Professor Mulgan’s research found Australia did not compare well with other developed nations which, he said, took the perception of conflicts of interest and the potential for corruption more seriously.
He said Canada, the United Kingdom and the United States appeared to regulate it better than in Australia.
“Just how successful it is in the US is hard to tell exactly because of how they regulate and legalise it, but certainly Canada and the UK are much more impressive than Australia in how they deal with post-employment of public officials,” Prof. Mulgan said.
“The revolving door has its benefits and we expect that people will want to use their skills beyond public life. But it can amount to corruption if it involves the use of inside information and provides favours.”
The three points of post-employment ethics discussed in the research are: ingratiation, profiteering, and influence.
It suggests there should be a lengthy cooling-off period before politicians and senior public servants can legally take up consultancy appointments in their former portfolio areas.
“The Canadians impose a five-year ban. I think 18 months to two years is probably quite sufficient,” Prof. Mulgan said.
“After a while, information loses its impact.”
The research took a particular look at former Liberal Party ministers Julie Bishop and Christopher Pyne, both who joined the corporate world as consultants soon after leaving political office.

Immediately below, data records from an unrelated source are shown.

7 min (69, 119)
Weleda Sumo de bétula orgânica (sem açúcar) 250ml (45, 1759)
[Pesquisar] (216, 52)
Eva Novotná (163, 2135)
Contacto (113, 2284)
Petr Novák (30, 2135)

A Department of the Prime Minister and Cabinet (PM&C) investigation found no breach of standards, and a Senate inquiry critical of the existing rules was not acted upon.
And while Prof. Mulgan is quick to state there’s no evidence of corruption in the appointments, there is a great deal of publicity about them.
“There was a degree of public confusion about the issue and just where the lines may be in post-employment,” he said.
“I think the imperative is that the appearance of conflicts of interests should be avoided.
“But I don’t see changes coming from politicians – unless the crossbench might want to take the issue up and maybe use it as a bargaining tool to work with.”
Professor Mulgan of ANU’s Crawford School of Public Policy was recently awarded the Institute of Public Administration Australia’s Sam Richardson Award for his research.